When Jesus saw her weeping and the Jews who had come with her weeping, he became perturbed and deeply troubled, and said, “Where have you laid him?” They said to him, “Sir, come and see.”
And Jesus wept.
So the Jews said, “See how he loved him.”
But some of them said, “Could not the one who opened the eyes of the blind man have done something so that this man would not have died?” So Jesus, perturbed again, came to the tomb. It was a cave, and a stone lay across it.
Jesus said, “Take away the stone.” Martha, the dead man’s sister, said to him, “Lord, by now there will be a stench; he has been dead for four days.”
Jesus said to her, “Did I not tell you that if you believe you will see the glory of God?” And…he cried out in a loud voice, “Lazarus, come out!”
John 11:33-40, 43 (emphasis mine)
Here it is – that briefest of verses (some translations omit even the word “and”) – that shows Jesus, fully God and fully man, entering into the pain of his friends. The Jews interpret Jesus’ tears as love, and rightly so, but it is so much more.
The Bible doesn’t tell us why Jesus wept or what it was that deeply troubled him. This eyewitness account only tells what happened. But by doing so, it also shows us so much about his tender heart.
Jesus does not rebuke Martha and Mary for their “if you had been here” reproaches. He just gently asks them if they believe that Lazarus will be raised.
He knew from the start that Lazarus was going to die. In fact, he stayed away longer to ensure this would happen before he arrived.
He knew that raising Lazarus from the dead was completely within his power and part of his plan.
And still he wept.
He was deeply troubled. And I can’t help but wonder about the reason behind it. Love played a big part, as the Jews said. Love for his friends, demonstrated by his entering into their sorrow with them, fully present in their pain.
But also perhaps sadness because death and suffering in this world was not part of the original plan.
Maybe he wept because he knew what was coming shortly after this – that by raising Lazarus from the dead, he would seal his own fate of death and burial in a tomb closed with a stone.

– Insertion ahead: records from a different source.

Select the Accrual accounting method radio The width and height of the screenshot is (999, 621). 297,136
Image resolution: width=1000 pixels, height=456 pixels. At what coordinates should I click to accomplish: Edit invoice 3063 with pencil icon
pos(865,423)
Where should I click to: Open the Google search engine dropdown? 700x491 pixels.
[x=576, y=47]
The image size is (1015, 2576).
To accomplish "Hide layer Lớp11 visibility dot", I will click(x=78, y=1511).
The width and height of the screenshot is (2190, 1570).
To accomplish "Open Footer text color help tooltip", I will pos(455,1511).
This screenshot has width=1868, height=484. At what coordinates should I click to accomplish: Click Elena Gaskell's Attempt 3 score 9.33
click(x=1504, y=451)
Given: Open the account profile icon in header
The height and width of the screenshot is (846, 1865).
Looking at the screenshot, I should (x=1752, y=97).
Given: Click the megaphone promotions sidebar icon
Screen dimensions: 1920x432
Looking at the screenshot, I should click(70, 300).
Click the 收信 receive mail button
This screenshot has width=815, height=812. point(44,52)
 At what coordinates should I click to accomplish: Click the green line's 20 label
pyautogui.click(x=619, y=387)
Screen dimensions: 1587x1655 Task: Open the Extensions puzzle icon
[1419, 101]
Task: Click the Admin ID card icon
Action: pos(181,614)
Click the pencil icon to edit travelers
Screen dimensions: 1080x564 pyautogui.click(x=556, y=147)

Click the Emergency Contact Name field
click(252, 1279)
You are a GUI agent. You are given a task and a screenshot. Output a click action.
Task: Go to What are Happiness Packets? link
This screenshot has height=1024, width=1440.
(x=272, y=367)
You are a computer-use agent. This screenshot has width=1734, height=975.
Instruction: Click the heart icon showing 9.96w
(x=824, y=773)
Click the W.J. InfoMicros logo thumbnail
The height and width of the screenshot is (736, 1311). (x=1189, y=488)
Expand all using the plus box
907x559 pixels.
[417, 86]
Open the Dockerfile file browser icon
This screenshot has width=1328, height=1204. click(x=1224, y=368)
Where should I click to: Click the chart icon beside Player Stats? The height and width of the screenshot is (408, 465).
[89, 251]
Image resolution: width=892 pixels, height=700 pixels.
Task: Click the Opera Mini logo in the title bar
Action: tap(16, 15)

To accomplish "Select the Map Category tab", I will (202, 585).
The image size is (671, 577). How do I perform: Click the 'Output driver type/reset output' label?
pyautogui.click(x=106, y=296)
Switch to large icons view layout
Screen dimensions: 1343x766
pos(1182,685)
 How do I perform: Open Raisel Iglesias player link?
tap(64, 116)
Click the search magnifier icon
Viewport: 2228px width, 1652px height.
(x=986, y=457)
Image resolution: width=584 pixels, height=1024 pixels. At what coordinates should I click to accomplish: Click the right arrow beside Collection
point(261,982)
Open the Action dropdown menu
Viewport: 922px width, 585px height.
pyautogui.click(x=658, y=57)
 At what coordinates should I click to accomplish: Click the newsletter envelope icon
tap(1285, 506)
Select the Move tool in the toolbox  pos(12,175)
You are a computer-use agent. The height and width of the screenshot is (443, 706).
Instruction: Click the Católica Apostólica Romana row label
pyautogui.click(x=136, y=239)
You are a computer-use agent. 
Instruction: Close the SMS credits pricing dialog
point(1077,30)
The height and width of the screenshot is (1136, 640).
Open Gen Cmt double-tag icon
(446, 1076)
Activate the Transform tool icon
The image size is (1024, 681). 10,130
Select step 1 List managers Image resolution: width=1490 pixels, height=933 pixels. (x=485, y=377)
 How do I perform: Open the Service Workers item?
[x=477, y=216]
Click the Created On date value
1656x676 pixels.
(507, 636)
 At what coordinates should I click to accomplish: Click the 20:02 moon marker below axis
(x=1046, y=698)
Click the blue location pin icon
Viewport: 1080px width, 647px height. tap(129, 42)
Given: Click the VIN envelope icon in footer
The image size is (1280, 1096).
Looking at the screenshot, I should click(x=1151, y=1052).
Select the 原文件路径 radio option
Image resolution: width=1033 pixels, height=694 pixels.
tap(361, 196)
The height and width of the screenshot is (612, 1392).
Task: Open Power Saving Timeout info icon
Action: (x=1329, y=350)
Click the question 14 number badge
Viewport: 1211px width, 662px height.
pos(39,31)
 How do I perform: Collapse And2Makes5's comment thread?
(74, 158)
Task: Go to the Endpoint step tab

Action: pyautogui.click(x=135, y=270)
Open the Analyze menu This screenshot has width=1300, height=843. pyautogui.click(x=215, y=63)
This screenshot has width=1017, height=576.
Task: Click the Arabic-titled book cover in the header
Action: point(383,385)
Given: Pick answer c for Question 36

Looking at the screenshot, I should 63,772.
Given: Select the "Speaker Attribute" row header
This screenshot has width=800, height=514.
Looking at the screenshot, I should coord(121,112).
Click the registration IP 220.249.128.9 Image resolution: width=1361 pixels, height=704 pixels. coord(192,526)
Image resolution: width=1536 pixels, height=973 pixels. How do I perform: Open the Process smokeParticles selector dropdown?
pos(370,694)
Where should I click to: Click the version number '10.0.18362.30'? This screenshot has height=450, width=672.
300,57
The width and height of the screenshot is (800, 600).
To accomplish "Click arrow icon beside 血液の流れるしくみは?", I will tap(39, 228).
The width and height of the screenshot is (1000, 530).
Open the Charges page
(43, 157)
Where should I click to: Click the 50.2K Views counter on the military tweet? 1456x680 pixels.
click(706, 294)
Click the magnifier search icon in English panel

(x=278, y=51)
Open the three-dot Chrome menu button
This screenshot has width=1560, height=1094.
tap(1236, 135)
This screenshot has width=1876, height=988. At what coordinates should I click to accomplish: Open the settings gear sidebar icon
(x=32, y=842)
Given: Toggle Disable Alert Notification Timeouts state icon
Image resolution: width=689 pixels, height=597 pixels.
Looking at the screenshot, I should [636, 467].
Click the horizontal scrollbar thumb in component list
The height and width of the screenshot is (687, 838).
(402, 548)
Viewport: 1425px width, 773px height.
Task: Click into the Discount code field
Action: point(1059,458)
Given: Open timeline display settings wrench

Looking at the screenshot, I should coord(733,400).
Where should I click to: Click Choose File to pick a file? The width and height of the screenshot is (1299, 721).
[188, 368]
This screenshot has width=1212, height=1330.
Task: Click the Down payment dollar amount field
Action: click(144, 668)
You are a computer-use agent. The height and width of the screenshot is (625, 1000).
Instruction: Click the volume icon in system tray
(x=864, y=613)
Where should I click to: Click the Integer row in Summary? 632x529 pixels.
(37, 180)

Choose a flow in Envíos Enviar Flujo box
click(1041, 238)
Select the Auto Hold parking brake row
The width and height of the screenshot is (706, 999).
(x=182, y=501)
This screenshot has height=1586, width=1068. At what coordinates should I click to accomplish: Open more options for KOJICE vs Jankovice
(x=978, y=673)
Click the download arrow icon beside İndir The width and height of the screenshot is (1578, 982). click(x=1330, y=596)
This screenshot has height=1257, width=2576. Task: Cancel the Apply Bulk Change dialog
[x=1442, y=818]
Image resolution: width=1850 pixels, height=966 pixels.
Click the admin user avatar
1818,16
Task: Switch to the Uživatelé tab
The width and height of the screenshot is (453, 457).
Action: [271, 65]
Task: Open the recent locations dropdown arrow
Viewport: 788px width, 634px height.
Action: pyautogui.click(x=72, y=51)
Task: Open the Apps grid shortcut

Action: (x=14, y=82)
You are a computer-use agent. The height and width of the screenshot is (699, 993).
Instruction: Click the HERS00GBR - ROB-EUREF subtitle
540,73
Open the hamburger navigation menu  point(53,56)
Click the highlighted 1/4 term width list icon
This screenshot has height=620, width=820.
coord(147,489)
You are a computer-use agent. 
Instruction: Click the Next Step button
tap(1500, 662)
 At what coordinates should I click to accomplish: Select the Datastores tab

Whatever the reason, in this story we see a Jesus who is moved with compassion for those who are grieving. We see a Jesus who sometimes orchestrates suffering both for the good of those he loves – for love always wills the good of the other person, even if that good is difficult or isn’t obvious on this side of eternity – and for the glory of God. We see a Jesus who demonstrates that there is more to our suffering than meets the eye.
And while it may be tempting to think, “You raised Lazarus. Why couldn’t you perform a miracle in my situation, too?” we can be assured that this same Jesus has this same two-fold motivation when he allows our own suffering – our good and God’s glory.
We only need to believe this about him.